Skip to main content

moe_weighted_sum_encode

Function moe_weighted_sum_encode 

Source
pub fn moe_weighted_sum_encode(
    encoder: &mut CommandEncoder,
    registry: &mut KernelRegistry,
    device: &DeviceRef,
    expert_outputs: &MlxBuffer,
    weights: &MlxBuffer,
    output: &MlxBuffer,
    hidden_size: usize,
    top_k: usize,
) -> Result<()>
Expand description

Encode a weighted sum of all top_k expert outputs in one dispatch.
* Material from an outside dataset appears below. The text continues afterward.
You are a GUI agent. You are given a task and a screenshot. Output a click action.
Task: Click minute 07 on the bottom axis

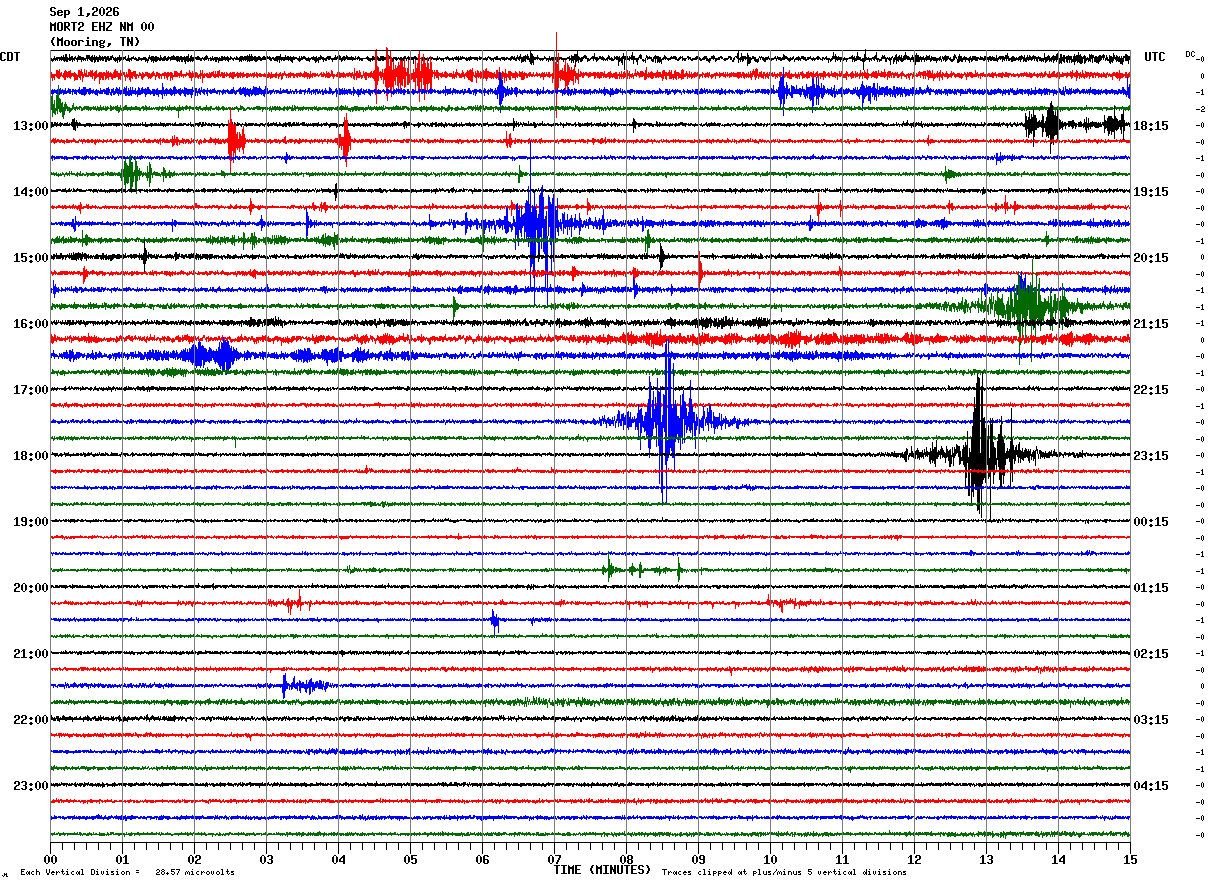pyautogui.click(x=554, y=859)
Replaces the zero_buffer + top_k * moe_accumulate pattern with 1 dispatch. The weights buffer must contain pre-scaled routing weights for all top_k experts (i.e. routing_weight * per_expert_scale).

§Arguments

  • encoder – Command encoder to record into.
  • registry – Kernel registry for pipeline lookup.
  • device – Metal device reference.
  • expert_outputs – f32 buffer [top_k * hidden_size].
  • weights – f32 buffer [top_k] (pre-scaled routing weights).
  • output – f32 buffer [hidden_size] (output weighted sum).
  • hidden_size – Hidden dimension.
  • top_k – Number of selected expert slots.